My family is extremely Left Brained. Extremely. Through high school and the beginning of college I never really fostered my creative side, instead I applied to be a Mathematics major at UNCW, like a good child, it's what my parents wanted me to do. I didn't struggle, I was good at Math, but I knew I wanted to do something else. I was talking to my dad one day when he was at his wits end with me and my career choice ambiguity as a sophomore in college and I simply pulled out the latest issue of Surfing Magazine, opened it to a well designed page and yelled "I DON'T KNOW WHAT THIS IS CALLED. BUT I WANT TO DO THIS."
So I took a stab in the dark and applied and was accepted to the Graphic Design program at MICA. Lord knows how, at the time I literally had no portfolio and no design experience at all as I was showing them work from my AP Art classes in high school and shitty old pictures I took of my sisters on the beach in '08.
Along my career there, I learned the programs, I learned professional design and I learned how much I was not a traditional designer at my core. I loved art school, but I hated Swiss design, I hated the Bauhaus and Minimalism (still does) creeped me out. I hated the normal things I was apparently supposed to like and appreciate. I created designs that weren't much like the other students. I thrived by doing this in some areas and was put down and aligned again with traditional typography at other times. The perils of the art student, limited freedom on topics you don't really give a shit about half of the time (weep, weep, weep, cry, cry, cry).
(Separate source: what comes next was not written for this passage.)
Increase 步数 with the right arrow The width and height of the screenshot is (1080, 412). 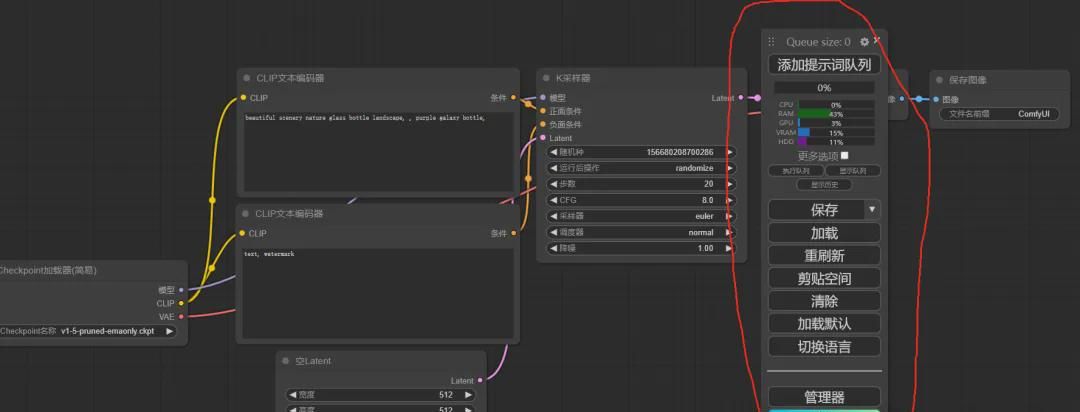[729, 184]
My time there was short, important and educational. But I still just wanted to create designs in a world and industry that was not the norm, and this fueled my passions since day one. Surfing magazine always stood at the forefront of any design and art projects; from designing packaging for surf wax to collaging a whole 5'4" board with solely Surfing Magazine Material (a task which I will never sign myself up for again after inhaling so much resin). It was my inspiration, driving design principles and ethic since I even knew what design was.
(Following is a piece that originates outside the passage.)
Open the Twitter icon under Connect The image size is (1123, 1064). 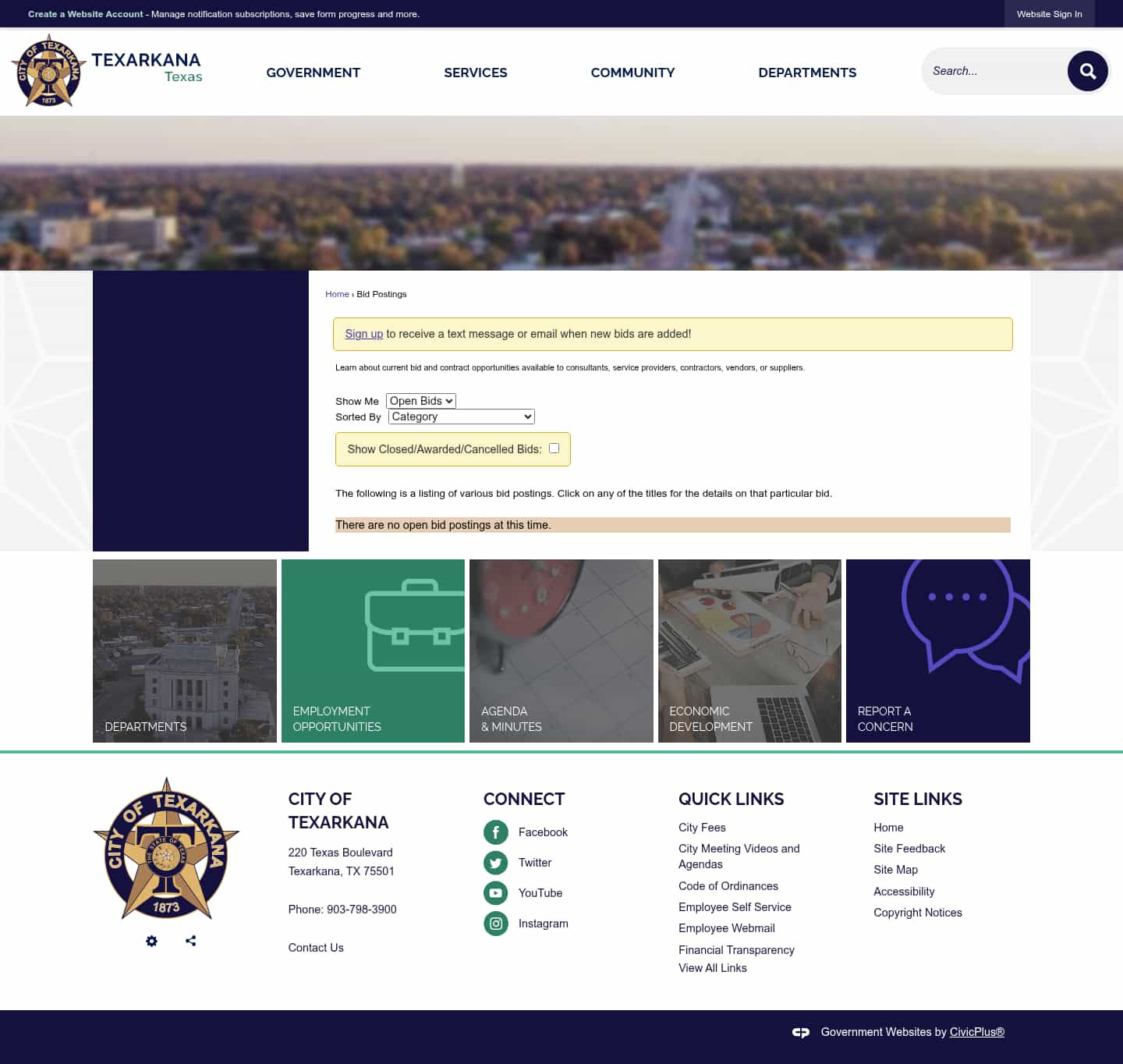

Nowadays, everything is digital. Print publications are becoming far and few. I don't know what the cause was for the doors of Surfing Magazine to close, but today, I sit here and wish to offer a certain thank you to a magazine who I owe far too much to. I don't know one person who works there but owe them almost everything. Thank you for the endless inspiration, for teaching me everything I know and love about design and most importantly showing me how to break the rules since day one.
It was a great run. Sad I only caught the tail end of it. Only the good die young. Ladies and gentleman, print is officially dead.